Yearender 2025: India Positions Itself As Global South Voice Amid Global Realignments
In 2025, India expanded its Global South leadership through high-level diplomacy, development partnerships and multilateral agenda-setting.


Published : December 22, 2025 at 11:22 AM IST
New Delhi: As 2025 draws to a close, India’s diplomatic map reveals a year of sustained and purposeful engagement with the Global South.
From Africa and Latin America to Southeast Asia and the Caribbean, New Delhi stepped up political outreach, development cooperation and strategic partnerships, positioning itself as a key interlocutor for developing countries seeking alternatives in a shifting global order.
"The Global South is writing its own destiny," Prime Minister Narendra Modi said while addressing the Ethiopian parliament on December 17. "And, India and Ethiopia share a vision for it. Our vision is of a world where the Global South rises not against anyone, but for everyone."
Honoured to address the Ethiopian Parliament. Watch my speech. https://t.co/fxEZ7EAnFW
— Narendra Modi (@narendramodi) December 17, 2025
Earlier, during his meeting with Ethiopian Prime Minister Abiy Ahmed, Modi underlined that it was a singular honour for India to welcome the African Union (AU) as a G20 member during its presidency of the intergovernmental forum in 2023. Given that the headquarters of the AU are located in the Ethiopian capital of Addis Ababa, Modi’s state visit to Ethiopia in mid-December – his final foreign trip of the year – served as a symbolic capstone to India’s expanding Global South footprint.

Modi's 2025 itinerary reads like a roadmap of the Global South. In July, he embarked on a five-nation tour – Ghana, Trinidad & Tobago, Argentina, Brazil and Namibia – that combined first-ever bilateral visits, BRICS (Brazil, Russia, India, China, South Africa) Summit participation and parliamentary addresses aimed at raising India’s footprint in Africa, Latin America and the Caribbean. The government framed that tour as an explicit effort to “deepen Global South ties”.
In April, Modi visited Thailand for the BIMSTEC (Bay of Bengal Initiative for Multi-Sectoral Technical and Economic Cooperation) Summit to further regional cooperation in South and Southeast Asia and to formalise an upgraded strategic partnership with Thailand – a sign that India’s Global South outreach included neighbourhood diplomacy as well as trips to distant countries.
At the multilateral level, Modi represented India at the G20 Leaders’ Summit in Johannesburg in November – the first G20 Summit to take place in Africa – where India advanced a package of development and technology proposals meant to benefit emerging economies and middle-income countries. Modi’s Johannesburg interventions were widely seen as an attempt to steer global governance debates from a Global South perspective.

The pattern through 2025 was moves from ceremonial visits to specific deliverables: memorandums of understanding (MOUs) on training, joint centres (data, skills), trade and lines of credit, programmes for capacity building and scholarships. Across Africa and Latin America, India emphasised training for UN peacekeepers, healthcare cooperation, technological partnerships (satellite/open data), and people-to-people links (education, medical tourism), rather than solely large-scale hard infrastructure financed by external lenders. The Ethiopia trip is a case in point.
India mixed bilateral outreach with the use of multilateral platforms.

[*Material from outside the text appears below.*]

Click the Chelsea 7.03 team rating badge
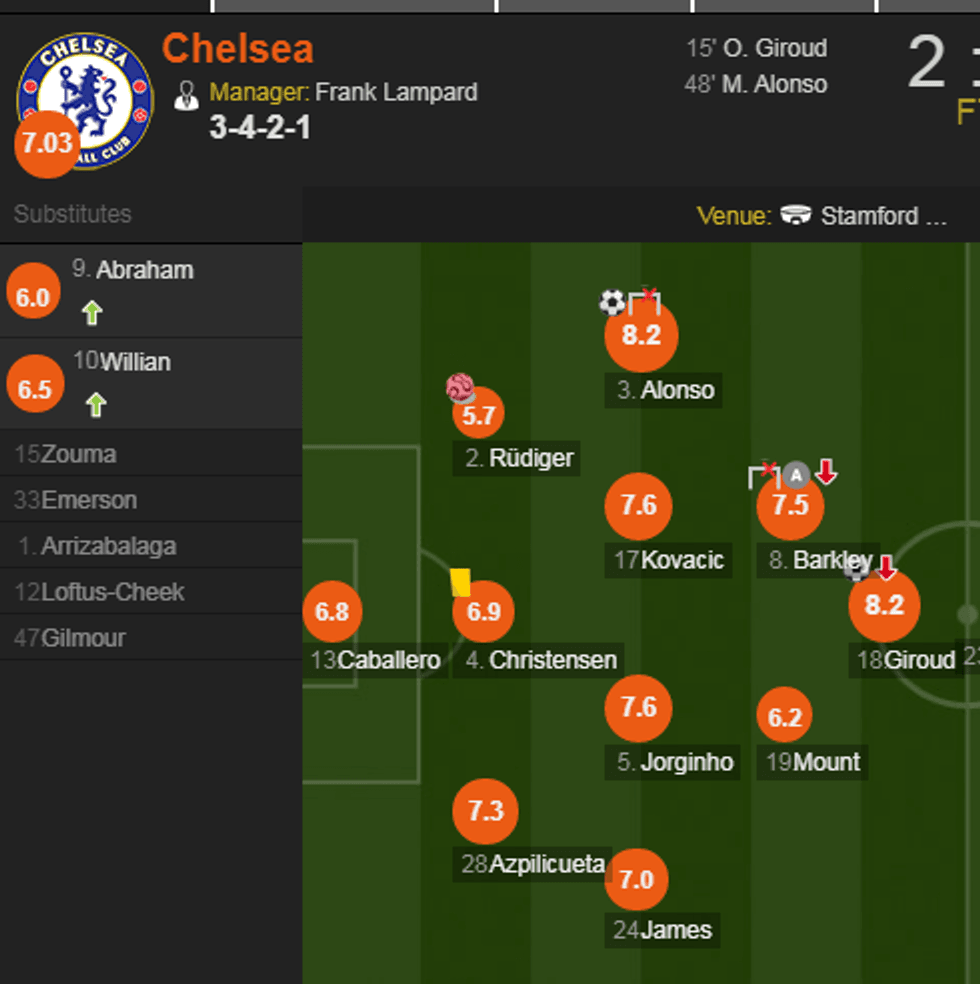 pyautogui.click(x=46, y=144)
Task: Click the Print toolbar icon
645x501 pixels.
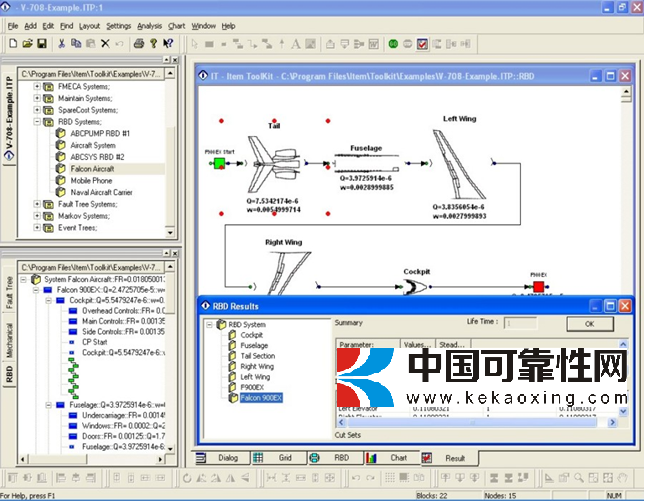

At the G20 in Johannesburg, India pitched initiatives like health, skills, traditional knowledge, open satellite data and critical minerals cooperation designed to be useful for developing members and to project an Indian model of pragmatic, capacity-building cooperation rather than top-down prescriptions. That positioning – India as a credible agenda-shaper for developing and middle-income countries – strengthened its Global South leadership claim.
Participation in BRICS meetings, including Modi’s presence in Brazil for the BRICS summit, and closer ties with countries that are looking for alternatives to traditional Western finance and technology partners gave India influence in shaping South-South institutional options. India has combined this with selective integration into existing institutions like the G20 and the UN to straddle both worlds.

Security cooperation, like maritime and defence ties in Africa and the Indian Ocean, partnerships on critical minerals and technology cooperation, including open satellite data, Digital Public Infrastructure, and data centres, were recurring topics. These reflect India’s interest in supply-chain resilience and in building strategic partnerships that go beyond conventional aid or trade. A number of African countries discussed cooperation in counterterrorism and law enforcement alongside development topics.
Cultural outreach – parliamentary addresses, state banquets that exchange songs and cultural gestures, diaspora engagements – accompanied formal diplomacy. These softer interactions helped make bilateral visits more substantive and helped India deepen roots where Indian communities or medical and education ties already exist. Modi’s parliamentary addresses abroad continued to be used to articulate a narrative of shared civilisation, development and sovereignty.

To sum up, the year 2025 saw India move from being a prominent voice for the Global South to acting like an operational partner – combining summit-level meetings with a push for implementable projects and for agenda items that matter to developing countries like health, skills, open data, capacity building, and critical minerals.